I wasn’t very engaged — I checked my watch a couple of times — and then tears were streaming down my face. For me this production of Keith Barker’s This Is How We Got Here took a sharp U-turn at about the 60-minute mark of its 80-minute playing time.

It takes a while to figure out what’s going on in Barker’s story, which is set in a rural community, but it eventually becomes clear that a young man named Craig has committed suicide and, a year later, his family is still reeling. Lucille and Paul, Craig’s mom and dad, have separated. Lucille is staying with her sister Liset and her husband Jim. Jim and Paul, who used to be best friends, are angry and estranged.

Barker breaks the chronology into shards and rearranges them, so, as an audience member, you spend a fair bit of energy trying to figure out where we are in the story at any given moment. That’s a kind of engagement, but I’m not sure it adds much thematic resonance.
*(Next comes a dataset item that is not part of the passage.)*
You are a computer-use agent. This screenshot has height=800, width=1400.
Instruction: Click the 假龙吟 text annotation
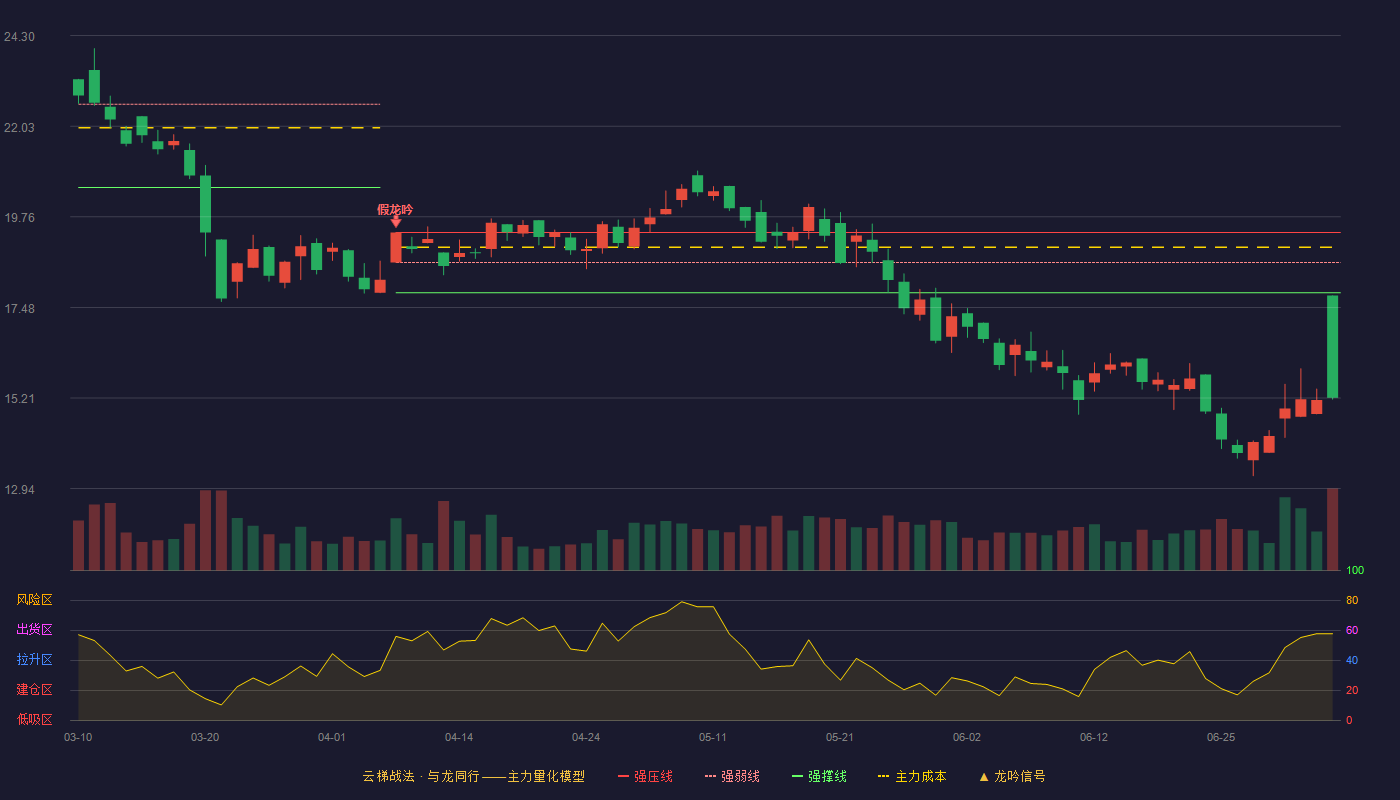(x=395, y=209)
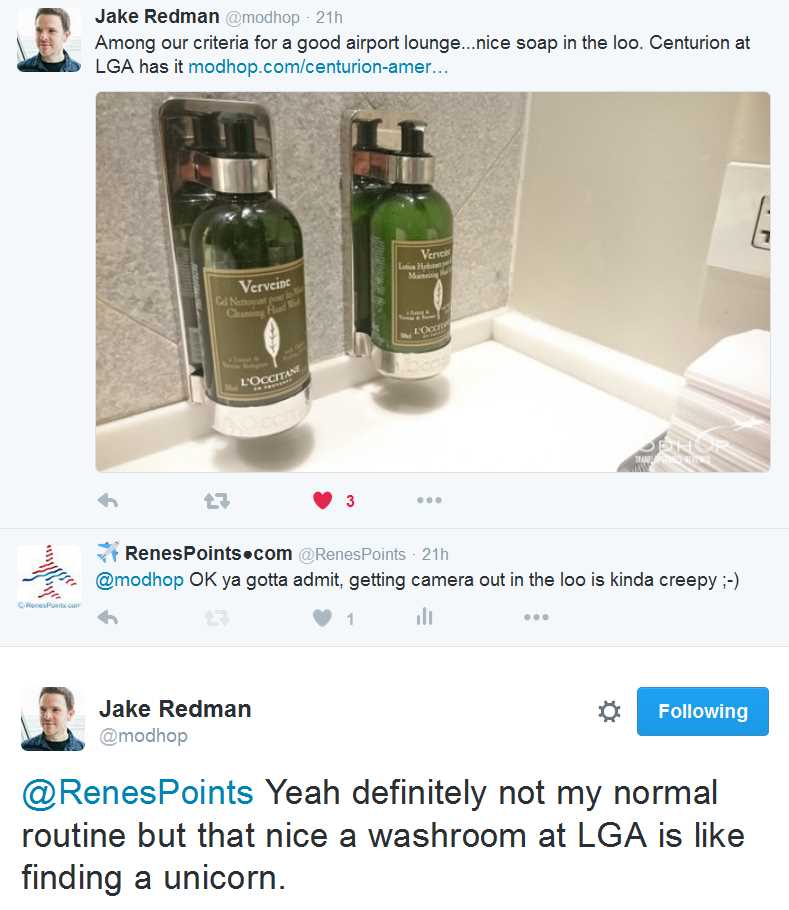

More problematically for me, the same pattern repeats in two-person scene after two-person scene: the characters talk in circles — and, more than once, they acknowledge it. Liset challenges Jim: “Can you just do what I ask for once instead of all this hoopla?” Barker is playing with rhythms, sometimes for comic effect — that Liset/Jim exchange is a classic sitcom riff on male slovenliness — but I didn’t find any of this clever or funny. On a deeper level, you could argue that this inability to communicate is the groove the characters have all fallen into because they’re not addressing the harder stuff. I appreciate this strategy, but there are subtler and less repetitive ways to apply it.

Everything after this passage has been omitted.